Frühere DDR-Bürgerrechtler haben vor einer Regierungsbeteiligung der neuen Partei Bündnis Sahra Wagenknecht (BSW) nach den drei Landtagswahlen in Ostdeutschland gewarnt.
Brief zum BSW: Initiative aus Sachsen
Es herrsche eine große Beunruhigung, dass das BSW mitregieren könnte, vor allem wegen der außenpolitischen Positionen der Wagenknecht-Partei, sagte die ehemalige Chefin der Stasi-Unterlagen-Behörde, Marianne Birthler, der Nachrichtenagentur "dpa". Die Initiative für den Offenen Brief sei von Sachsen ausgegangen, und sie habe dies gern unterstützt.
Unterschrieben haben auch der frühere Thüringer Beauftragte zur Aufarbeitung der SED-Diktatur, Christian Dietrich, die Erfurter Bürgerrechtlerin Barbara Sengewald oder der letzte DDR-Außenminister Markus Meckel (SPD).
Vor allem Aussagen zum Krieg in der Ukraine kritisiert
In dem auf der Plattform X veröffentlichten Papier werden vor allem Aussagen von Parteigründerin Sahra Wagenknecht und anderen BSW-Mitgliedern zum Krieg in der Ukraine als falsch kritisiert. Unter anderem habe Wagenknecht Mitte 2023 im öffentlich-rechtlichen Rundfunk gesagt, alle Militärexperten sagten eine Niederlage der Ukraine in ihrem Verteidigungskampf gegen Russland voraus - was nicht der Fall sei.

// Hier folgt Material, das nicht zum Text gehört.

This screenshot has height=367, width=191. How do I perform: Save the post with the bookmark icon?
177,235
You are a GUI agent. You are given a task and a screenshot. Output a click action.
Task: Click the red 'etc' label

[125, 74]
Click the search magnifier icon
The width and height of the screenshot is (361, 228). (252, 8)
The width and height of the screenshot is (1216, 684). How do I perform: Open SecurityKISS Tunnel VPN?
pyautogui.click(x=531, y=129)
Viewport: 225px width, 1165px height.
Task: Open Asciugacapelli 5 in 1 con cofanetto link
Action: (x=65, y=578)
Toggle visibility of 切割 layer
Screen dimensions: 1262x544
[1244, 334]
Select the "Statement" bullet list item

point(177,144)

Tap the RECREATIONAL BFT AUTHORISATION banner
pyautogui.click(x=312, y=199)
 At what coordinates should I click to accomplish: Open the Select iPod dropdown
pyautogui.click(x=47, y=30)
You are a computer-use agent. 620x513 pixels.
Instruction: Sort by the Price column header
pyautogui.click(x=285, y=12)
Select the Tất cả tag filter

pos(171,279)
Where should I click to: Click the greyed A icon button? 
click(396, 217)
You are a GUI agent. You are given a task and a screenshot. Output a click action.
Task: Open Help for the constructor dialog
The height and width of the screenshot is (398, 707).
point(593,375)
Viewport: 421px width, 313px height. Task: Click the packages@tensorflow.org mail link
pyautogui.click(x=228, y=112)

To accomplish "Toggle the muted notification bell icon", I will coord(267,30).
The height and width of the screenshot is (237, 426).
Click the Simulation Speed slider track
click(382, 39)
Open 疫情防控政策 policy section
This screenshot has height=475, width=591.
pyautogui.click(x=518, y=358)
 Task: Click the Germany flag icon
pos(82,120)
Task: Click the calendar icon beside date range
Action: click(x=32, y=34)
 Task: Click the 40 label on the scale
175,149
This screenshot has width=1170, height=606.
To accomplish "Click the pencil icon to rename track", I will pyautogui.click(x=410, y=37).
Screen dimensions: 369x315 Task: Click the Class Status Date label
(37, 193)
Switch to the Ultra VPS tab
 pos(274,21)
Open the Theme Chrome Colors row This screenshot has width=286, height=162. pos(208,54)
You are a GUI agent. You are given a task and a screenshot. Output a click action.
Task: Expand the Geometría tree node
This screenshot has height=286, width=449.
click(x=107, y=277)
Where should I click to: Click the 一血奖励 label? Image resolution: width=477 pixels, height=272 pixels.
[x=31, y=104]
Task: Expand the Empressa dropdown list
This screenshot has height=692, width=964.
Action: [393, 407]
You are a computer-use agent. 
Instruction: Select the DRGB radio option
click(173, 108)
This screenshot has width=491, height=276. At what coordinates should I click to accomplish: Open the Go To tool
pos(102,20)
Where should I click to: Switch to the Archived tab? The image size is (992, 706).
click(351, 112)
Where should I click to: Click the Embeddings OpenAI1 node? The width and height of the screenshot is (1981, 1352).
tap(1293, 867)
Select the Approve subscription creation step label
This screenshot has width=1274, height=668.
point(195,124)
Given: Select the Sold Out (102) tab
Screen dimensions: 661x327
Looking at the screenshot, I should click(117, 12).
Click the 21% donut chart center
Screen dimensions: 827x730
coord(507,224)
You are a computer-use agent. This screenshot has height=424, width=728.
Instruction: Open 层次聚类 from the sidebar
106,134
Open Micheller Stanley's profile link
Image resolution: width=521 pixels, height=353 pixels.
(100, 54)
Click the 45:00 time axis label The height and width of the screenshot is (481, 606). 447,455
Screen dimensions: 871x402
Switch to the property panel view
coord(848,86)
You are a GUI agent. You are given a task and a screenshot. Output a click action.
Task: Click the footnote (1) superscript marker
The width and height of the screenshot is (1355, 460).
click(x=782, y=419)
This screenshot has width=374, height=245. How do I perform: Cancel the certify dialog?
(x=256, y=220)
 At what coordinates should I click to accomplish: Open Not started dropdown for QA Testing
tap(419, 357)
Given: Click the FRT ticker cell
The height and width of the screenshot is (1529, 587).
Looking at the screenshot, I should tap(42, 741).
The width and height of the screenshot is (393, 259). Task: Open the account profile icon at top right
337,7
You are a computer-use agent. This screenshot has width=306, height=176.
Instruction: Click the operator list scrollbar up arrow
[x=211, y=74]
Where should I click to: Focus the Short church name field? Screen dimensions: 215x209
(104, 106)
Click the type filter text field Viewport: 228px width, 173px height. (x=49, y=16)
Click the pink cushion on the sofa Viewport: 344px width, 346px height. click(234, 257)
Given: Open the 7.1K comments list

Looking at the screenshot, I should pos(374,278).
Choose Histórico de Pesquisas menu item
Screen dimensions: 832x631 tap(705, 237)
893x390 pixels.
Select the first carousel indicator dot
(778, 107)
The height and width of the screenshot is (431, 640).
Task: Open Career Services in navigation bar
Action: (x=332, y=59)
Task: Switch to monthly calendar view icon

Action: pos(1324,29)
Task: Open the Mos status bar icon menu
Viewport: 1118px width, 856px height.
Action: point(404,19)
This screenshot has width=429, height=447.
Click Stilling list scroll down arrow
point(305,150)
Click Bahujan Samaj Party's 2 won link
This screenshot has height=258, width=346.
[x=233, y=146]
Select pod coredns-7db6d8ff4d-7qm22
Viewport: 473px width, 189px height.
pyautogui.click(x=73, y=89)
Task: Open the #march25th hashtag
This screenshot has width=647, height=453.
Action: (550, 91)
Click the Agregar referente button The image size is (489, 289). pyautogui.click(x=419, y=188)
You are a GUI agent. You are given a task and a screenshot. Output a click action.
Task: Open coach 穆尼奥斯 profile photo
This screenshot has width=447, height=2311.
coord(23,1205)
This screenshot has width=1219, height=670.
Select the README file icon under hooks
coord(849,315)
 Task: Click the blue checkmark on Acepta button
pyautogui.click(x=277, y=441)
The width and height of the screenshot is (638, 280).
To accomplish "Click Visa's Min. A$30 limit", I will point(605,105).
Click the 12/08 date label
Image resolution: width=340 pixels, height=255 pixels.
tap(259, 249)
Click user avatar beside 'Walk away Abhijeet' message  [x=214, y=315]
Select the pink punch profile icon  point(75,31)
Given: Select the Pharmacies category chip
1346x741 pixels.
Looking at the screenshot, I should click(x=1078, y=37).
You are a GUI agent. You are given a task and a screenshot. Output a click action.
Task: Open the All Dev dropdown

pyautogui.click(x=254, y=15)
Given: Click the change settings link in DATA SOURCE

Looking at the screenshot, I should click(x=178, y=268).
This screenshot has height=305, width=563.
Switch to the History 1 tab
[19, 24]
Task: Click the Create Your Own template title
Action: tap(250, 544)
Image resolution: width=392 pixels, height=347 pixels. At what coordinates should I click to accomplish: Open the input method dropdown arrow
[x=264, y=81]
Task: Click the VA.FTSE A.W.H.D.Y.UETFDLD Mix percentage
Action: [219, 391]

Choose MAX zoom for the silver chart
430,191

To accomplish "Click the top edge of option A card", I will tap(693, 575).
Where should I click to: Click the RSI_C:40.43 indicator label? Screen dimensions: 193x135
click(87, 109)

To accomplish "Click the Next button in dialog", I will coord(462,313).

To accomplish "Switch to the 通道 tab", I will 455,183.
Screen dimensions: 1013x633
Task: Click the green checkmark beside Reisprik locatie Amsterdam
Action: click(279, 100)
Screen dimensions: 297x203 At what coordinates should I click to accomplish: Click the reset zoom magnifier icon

Angeführt werden noch weitere Beispiele, die aus Sicht der Autoren des Papiers irreführend sein sollen.
Der Brief endet in einem Appell an die "demokratischen Parteien" und vor allem an die CDU, sich genau zu überlegen, ob sie nach den Landtagswahlen eine Koalition mit dem BSW eingehen und sich tolerieren lassen wollten. Zudem sollten sich die Parteien klarer vom "nationalen Sozialismus" des BSW distanzieren, heißt es in dem Papier weiter.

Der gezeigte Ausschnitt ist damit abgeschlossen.